19. A. Increased chromosomal fragility is seen in Fanconi anemia, associated with mutation of any of these FANC genes, from FANCA to FANCS. Hemoglobin b mutations are seen in various hemoglobin abnormalities, such as beta thalassemia, sickle cell anemia, HbC and HbE. PIGA mutation is seen in paroxysmal nocturnal hemoglobinuria. SPTA1 mutation is seen in hereditary spherocytosis. RPS19 mutation is seen in inherited pure red cell aplasia.

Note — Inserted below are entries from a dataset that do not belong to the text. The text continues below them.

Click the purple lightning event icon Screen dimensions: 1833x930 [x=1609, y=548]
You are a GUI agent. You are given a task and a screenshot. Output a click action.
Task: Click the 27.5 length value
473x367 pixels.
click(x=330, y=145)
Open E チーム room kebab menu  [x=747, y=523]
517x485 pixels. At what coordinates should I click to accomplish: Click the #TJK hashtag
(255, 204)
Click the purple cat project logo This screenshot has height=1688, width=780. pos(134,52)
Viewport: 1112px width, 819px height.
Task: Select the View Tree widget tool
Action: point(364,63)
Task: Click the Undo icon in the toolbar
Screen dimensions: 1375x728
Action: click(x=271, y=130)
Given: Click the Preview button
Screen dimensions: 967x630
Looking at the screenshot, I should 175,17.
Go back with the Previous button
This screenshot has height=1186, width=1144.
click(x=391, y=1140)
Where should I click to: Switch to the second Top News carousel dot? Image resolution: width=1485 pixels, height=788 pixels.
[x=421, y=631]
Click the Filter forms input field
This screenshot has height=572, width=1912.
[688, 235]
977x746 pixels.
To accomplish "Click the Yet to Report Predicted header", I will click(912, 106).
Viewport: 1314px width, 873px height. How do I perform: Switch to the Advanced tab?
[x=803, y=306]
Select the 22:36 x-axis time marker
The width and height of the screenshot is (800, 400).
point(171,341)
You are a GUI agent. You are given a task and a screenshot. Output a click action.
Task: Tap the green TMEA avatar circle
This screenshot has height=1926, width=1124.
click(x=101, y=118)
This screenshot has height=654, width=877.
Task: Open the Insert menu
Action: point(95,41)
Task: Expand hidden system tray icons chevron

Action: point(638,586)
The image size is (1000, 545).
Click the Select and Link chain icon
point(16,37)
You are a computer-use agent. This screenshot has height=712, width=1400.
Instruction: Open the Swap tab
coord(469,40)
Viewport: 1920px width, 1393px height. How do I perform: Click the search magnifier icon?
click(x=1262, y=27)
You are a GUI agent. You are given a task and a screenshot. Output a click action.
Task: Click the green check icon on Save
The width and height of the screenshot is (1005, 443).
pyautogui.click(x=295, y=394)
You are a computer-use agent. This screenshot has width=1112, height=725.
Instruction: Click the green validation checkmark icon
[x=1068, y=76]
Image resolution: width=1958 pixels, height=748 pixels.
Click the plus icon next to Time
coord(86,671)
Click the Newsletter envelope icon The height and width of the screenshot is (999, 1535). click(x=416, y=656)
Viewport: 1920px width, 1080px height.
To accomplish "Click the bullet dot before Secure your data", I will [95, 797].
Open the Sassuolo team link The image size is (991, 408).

20. B. Increased chromosomal fragility is seen in Fanconi anemia. Anemia of chronic disease tends to be normocytic anemia, and should have history of associated chronic disease and reduced TIBC. Hemolytic anemia usually has higher reticulocyte count. Paroxysmal nocturnal hemoglobinuria has typical presentations of dark urine starting at night. Pure red cell aplasia usually presents with normocytic normochromic anemia, with elevated serum iron and transferrin saturation. These three usually affect red cells only. 

21. A. See discussion of questions 15 and 18.

22. E. This is a case of sudden onset of normocytic anemia with marked reticulocytopenia. Her WBC and platelet counts are normal. Marrow biopsy reveals isolated erythroid hypoplasia. These features are consistent with transient pure red cell aplasia, that might be associated with parvovirus B19 infection. Othe viral infections rarely associated with pure red cell aplasia.

23. E.  See discussion of question 22. AML and MDS have abnormal WBC count and morphology. Fanconi anemia has pancytopenia and birth defects. Iron deficiency anemia has reduced MCV and MCHC and abnormal iron test results.